Fig 3. The genotoxicity of K₂CrO₄ in human and DT40 cells is drastically decreased when K₂CrO₄ incubation time is reduced.

(A) REV1 ko DT40 cells were incubated with K₂CrO₄ for 10 min to 8 hours followed by extensive washing. The cells were further cultivated for 3 days in fresh medium without addition of K₂CrO₄ to determine cell survival. (B) The exposure times (hours) were multiplicatively inversed followed by log transformation (x-axis). LC₅₀ data for each exposure time were log transformed (y-axis). Linear regression analysis was performed to determine the relationship between exposure time and LC₅₀ values (p<0.0001). (C) TK6 POLD3 knock-down cells and TK6 mock shRNA-treated cells were incubated with K₂CrO₄ for 10 min followed by extensive washing. The cells were further cultivated for 3 days in fresh medium without addition of K₂CrO₄ to determine cell survival. The survival curves were compared between 10-min and 3-day exposure groups (p<0.0001). The green arrow indicates the Cr(VI) concentration (172,000 μg/L) that causes an increase in oral cancer, a finding that was previously shown in an NTP rodent study [7].
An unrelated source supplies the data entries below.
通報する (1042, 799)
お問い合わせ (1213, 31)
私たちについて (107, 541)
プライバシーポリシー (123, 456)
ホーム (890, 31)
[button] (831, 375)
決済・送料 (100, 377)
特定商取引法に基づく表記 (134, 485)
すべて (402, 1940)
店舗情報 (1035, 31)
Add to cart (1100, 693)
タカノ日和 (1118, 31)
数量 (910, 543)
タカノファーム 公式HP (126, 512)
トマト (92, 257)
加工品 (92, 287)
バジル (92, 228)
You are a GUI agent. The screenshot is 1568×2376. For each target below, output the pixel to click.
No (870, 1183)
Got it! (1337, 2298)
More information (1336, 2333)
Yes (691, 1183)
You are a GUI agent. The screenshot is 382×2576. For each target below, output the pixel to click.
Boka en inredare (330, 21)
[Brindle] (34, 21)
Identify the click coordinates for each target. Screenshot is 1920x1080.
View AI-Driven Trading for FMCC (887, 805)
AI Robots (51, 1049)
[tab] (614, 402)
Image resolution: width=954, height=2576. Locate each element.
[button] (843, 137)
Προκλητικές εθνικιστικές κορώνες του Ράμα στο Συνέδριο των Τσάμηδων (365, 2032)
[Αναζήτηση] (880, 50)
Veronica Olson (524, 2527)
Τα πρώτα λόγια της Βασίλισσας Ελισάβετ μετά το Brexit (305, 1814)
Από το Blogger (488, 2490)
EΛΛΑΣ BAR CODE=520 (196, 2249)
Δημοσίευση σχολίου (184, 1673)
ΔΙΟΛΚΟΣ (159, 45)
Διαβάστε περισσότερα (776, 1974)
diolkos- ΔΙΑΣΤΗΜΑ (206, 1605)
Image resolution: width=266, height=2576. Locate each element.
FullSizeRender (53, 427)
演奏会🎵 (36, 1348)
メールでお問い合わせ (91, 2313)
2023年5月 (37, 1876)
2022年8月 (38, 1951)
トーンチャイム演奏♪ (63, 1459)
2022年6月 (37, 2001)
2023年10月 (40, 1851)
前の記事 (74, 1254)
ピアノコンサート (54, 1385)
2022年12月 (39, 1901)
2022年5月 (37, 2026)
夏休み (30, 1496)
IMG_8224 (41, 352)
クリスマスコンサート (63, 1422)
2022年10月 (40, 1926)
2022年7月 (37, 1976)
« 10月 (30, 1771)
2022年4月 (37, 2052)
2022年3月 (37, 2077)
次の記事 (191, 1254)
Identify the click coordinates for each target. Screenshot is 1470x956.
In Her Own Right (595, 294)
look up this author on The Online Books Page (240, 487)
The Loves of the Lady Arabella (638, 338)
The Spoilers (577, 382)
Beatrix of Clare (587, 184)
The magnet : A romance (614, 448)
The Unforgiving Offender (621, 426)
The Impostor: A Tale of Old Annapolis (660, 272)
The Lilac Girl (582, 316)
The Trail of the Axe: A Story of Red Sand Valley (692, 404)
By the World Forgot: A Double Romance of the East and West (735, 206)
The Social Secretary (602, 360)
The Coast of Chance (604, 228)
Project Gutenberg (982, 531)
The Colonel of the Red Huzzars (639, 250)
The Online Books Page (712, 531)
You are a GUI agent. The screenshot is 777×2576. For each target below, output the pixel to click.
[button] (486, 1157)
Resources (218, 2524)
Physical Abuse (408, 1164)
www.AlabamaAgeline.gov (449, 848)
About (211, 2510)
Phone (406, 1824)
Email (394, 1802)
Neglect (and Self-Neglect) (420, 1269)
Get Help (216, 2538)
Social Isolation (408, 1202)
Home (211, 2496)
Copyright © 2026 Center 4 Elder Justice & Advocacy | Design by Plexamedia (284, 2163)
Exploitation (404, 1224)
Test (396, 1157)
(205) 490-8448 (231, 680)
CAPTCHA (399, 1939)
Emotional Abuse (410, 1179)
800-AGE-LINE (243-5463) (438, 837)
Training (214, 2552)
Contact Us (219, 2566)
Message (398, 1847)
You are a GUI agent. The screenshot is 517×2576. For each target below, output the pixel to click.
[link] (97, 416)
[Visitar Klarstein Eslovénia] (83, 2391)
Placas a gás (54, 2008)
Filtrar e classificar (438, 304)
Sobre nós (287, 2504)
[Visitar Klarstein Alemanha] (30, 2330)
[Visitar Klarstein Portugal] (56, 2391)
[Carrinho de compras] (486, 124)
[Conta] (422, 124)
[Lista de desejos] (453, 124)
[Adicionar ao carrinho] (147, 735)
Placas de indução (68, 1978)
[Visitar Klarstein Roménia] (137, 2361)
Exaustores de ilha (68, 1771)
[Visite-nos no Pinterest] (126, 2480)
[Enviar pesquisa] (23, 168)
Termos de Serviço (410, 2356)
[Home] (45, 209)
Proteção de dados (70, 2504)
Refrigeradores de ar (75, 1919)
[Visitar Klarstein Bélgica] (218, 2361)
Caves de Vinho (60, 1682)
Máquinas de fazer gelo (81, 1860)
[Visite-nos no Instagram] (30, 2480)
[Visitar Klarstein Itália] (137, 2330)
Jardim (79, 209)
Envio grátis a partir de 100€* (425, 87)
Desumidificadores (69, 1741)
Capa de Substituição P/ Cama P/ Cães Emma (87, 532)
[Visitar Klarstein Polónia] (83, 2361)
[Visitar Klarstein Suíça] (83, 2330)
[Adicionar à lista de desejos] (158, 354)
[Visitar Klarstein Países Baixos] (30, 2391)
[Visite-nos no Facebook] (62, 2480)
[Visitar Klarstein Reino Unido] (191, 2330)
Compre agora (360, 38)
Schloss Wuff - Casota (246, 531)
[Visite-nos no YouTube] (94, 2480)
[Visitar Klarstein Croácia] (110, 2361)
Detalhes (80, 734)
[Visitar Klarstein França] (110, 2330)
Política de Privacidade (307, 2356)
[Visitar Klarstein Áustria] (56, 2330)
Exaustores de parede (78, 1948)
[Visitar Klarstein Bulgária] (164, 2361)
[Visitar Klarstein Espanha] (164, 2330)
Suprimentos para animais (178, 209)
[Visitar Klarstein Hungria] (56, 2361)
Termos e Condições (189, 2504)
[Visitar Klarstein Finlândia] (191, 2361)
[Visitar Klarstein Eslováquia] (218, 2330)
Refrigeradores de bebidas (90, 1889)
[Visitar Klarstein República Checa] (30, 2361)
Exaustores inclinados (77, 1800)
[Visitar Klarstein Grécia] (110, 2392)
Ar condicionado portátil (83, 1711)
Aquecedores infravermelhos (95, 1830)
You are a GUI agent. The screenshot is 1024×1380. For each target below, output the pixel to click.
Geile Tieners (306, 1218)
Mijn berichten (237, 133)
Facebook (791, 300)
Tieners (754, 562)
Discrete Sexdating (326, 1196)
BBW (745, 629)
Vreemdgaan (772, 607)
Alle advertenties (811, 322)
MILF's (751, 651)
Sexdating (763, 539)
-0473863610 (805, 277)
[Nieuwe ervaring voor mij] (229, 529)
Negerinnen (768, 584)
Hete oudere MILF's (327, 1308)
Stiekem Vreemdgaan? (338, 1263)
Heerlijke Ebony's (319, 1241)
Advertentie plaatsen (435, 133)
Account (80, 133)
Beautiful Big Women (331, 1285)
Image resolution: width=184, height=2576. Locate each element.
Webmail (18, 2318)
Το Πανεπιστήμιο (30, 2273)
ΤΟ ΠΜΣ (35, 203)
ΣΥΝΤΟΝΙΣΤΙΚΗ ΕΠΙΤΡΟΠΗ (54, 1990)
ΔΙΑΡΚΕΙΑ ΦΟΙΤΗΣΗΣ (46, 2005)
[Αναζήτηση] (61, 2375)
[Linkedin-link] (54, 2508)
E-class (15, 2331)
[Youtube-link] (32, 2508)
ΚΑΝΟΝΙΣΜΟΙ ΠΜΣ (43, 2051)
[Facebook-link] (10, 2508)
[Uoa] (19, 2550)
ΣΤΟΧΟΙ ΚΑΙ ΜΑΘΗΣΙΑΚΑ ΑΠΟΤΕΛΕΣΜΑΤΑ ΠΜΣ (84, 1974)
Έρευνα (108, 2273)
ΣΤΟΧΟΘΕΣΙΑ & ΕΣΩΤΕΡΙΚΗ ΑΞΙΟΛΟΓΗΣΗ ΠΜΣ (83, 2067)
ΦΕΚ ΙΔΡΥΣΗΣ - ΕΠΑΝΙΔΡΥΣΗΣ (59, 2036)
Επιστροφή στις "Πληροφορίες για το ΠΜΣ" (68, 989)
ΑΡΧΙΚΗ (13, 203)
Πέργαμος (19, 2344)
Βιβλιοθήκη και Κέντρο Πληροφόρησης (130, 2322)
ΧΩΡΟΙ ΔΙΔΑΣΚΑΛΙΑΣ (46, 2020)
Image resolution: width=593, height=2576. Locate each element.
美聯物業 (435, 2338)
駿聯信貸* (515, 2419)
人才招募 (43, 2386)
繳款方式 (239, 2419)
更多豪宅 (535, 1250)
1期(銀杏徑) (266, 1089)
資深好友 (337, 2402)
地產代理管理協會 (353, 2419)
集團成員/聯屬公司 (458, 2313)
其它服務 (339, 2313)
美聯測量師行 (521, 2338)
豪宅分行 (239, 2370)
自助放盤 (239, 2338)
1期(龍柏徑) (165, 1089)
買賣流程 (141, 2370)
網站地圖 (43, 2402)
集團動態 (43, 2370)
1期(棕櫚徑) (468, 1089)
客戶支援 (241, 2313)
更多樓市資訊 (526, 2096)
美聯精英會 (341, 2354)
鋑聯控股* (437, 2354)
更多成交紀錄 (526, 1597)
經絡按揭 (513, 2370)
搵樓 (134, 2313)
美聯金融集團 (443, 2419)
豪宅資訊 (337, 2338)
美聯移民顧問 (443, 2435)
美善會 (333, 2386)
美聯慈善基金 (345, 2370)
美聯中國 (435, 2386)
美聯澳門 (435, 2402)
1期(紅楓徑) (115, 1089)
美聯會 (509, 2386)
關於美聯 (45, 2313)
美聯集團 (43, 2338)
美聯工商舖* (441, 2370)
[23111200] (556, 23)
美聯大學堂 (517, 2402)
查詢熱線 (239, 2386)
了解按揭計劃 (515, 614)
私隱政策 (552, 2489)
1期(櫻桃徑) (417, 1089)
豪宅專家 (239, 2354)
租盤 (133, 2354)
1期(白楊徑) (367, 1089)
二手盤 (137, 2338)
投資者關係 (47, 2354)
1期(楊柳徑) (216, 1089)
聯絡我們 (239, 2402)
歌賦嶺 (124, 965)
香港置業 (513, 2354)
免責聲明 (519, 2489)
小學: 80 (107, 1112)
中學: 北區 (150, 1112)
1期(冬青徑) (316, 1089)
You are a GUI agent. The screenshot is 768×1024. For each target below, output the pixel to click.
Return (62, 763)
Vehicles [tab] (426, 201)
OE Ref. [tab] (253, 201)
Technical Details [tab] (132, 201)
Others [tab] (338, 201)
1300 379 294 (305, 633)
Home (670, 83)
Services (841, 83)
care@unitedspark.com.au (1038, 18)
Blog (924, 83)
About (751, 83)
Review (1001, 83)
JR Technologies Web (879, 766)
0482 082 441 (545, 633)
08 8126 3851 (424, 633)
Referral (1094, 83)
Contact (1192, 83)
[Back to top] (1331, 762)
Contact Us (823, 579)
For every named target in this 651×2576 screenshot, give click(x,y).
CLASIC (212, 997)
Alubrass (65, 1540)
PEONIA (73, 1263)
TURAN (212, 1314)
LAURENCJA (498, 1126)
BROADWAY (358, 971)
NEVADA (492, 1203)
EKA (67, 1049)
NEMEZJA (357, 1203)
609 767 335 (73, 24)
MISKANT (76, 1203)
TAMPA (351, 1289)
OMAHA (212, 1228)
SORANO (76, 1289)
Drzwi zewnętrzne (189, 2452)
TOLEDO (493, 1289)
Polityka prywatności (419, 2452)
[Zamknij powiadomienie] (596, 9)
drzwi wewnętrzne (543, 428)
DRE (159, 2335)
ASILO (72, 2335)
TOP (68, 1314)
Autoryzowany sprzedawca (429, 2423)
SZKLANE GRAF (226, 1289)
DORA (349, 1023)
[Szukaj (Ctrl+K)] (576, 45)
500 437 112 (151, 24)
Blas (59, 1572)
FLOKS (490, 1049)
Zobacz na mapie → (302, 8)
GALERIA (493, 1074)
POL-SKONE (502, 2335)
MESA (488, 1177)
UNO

Fig 4. The mutagenicity of K₂CrO₄ in human TK6 cells is markedly decreased by reducing K₂CrO₄ incubation time.

(A) Cumulative cell growth rates of TK6 cells were monitored during continuous incubation with K₂CrO₄ at different concentrations for up to 6 days. (B) Mutation rates of TK6 cells exposed to K₂CrO₄ for 10 min. After extensive washing, the cells were further cultured for 3 days for the phenotype expression period, followed by a mutant selection process using trifluorothymidine (TFT). The two groups show significantly different mutation rates (p<0.0001). (C) Mutation rates of TK6 cells exposed to K₂CrO₄ for 1 or 6 days. For 1-day exposure experiments, the TK6 cells were treated with K₂CrO₄ for 24 hours followed by washing and 2-day phenotype expression period before TFT treatment (log10(BMD) = 2.01, Hill model). For 6-day exposure experiments, we continuously treated the cells with K₂CrO₄ for 6 days by adding fresh K₂CrO₄ into the culture medium when the cells were subcultured. After the 6-day treatment, the cells were treated with TFT (log10(BMD) = 1.48, Hill model). The number of mutants was counted at 2 and 4 weeks after the first TFT treatment. Error bars represent standard deviation around the mean obtained from at least three independent experiments. The 1-day and 6-day BMD values are significantly different (P = 0.005). (D) Dose-response curves of mutation rates of TK6 cells exposed to trace amounts of K₂CrO₄ were compared between 1-, 6- or 14-day treatment groups. For 1-day and 6-day exposures, the mutation assays were performed as described in Fig 4C. For 14-day exposure experiments, the assays were conducted as described in the 6-day experiment except that the duration of K₂CrO₄ treatment was prolonged. Error bars represent standard deviation around the mean obtained from at least three independent experiments. (E) Since 6- and 14-day dose-response curves overlapped with each other in mutation rates and there was no significant difference between the mutation rates above the second active concentration, the mutation rate data were combined and analyzed as pooled results. (log10(BMD) = 1.02 (10.5 μg/L), Hill model).